BioXcel Therapeutics Announces Pricing of $7.0 Million Public Offering
23 November 2024 - 12:16AM
BioXcel Therapeutics, Inc. (the “Company”) (Nasdaq: BTAI), a
biopharmaceutical company utilizing artificial intelligence
approaches to develop transformative medicines in neuroscience and
immuno-oncology, today announced the pricing of an underwritten
public offering of 5,600,000 shares of its common stock, par value
$0.001 per share (“Common Stock”), and accompanying warrants to
purchase up to 5,600,000 shares of Common Stock, and, in lieu
thereof to certain investors that so choose, pre-funded warrants to
purchase up to 9,000,000 shares of Common Stock and accompanying
warrants to purchase up to 9,000,000 shares of Common Stock, at a
combined public offering price of $0.48 per share and accompanying
warrant (or $0.479 per share underlying each pre-funded warrant and
accompanying warrant, which equals the public offering price per
share of Common Stock and accompanying warrant less the $0.001
exercise price per share of the pre-funded warrants). Gross
proceeds to the Company from the offering are expected to be
approximately $7.0 million, before deducting underwriting discounts
and commissions and offering expenses, and excluding the exercise
of any of the warrants.
Each of the warrants in the offering will be subject to
customary beneficial ownership limitations on exercisability, will
be exercisable at any time after the date of issuance of such
warrant and, in the case of the accompanying warrants, will expire
on the fifth anniversary of the date of issuance. Each of the
accompanying warrants will have an exercise price of $0.48 per
underlying share of Common Stock.
Canaccord Genuity is acting as sole book-running manager for the
public offering. The offering is expected to close on or about
November 25, 2024, subject to customary closing conditions.

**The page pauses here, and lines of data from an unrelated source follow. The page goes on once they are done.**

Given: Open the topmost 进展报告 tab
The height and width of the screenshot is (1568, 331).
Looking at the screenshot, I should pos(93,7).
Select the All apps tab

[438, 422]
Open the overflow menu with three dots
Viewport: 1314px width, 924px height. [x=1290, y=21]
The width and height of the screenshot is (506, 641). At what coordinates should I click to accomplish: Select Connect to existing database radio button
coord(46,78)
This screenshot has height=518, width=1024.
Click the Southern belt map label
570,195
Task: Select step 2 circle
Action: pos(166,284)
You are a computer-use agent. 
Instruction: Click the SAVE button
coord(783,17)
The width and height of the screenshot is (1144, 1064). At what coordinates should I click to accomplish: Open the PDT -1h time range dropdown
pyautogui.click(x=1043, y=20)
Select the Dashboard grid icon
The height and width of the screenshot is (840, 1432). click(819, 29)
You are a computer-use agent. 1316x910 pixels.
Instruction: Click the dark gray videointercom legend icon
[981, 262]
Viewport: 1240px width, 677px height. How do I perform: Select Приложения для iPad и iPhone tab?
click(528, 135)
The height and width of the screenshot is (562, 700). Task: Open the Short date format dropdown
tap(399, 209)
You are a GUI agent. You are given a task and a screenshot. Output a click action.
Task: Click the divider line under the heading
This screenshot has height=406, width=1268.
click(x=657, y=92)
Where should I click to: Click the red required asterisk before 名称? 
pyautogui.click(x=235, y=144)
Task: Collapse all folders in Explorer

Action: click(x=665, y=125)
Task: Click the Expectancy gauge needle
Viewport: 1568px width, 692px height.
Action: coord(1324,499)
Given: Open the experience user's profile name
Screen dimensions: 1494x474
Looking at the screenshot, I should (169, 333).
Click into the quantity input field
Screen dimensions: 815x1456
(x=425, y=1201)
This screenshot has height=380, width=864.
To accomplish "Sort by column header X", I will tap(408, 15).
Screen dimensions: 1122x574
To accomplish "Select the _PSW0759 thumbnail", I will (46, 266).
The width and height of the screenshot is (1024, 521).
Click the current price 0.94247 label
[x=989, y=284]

The securities are being offered by the Company pursuant to a
shelf registration statement on Form S-3 that was previously filed
with the Securities and Exchange Commission (the “SEC”) on November
2, 2023 and which became effective on November 13, 2023. This
offering is being made only by means of a written prospectus and
prospectus supplement that form a part of the registration
statement. A preliminary prospectus supplement relating to and
describing the terms of the offering was filed with the SEC and is
available on the SEC’s website at www.sec.gov. The final terms of
the offering will be disclosed in a final prospectus supplement to
be filed with the SEC. When available, copies of the prospectus
supplement and the accompanying prospectus relating to the offering
may also be obtained by contacting: Canaccord Genuity LLC, One Post
Office Square, Suite 3000, Boston, MA 02109, Attn: Syndicate
Department, by email at prospectus@cgf.com.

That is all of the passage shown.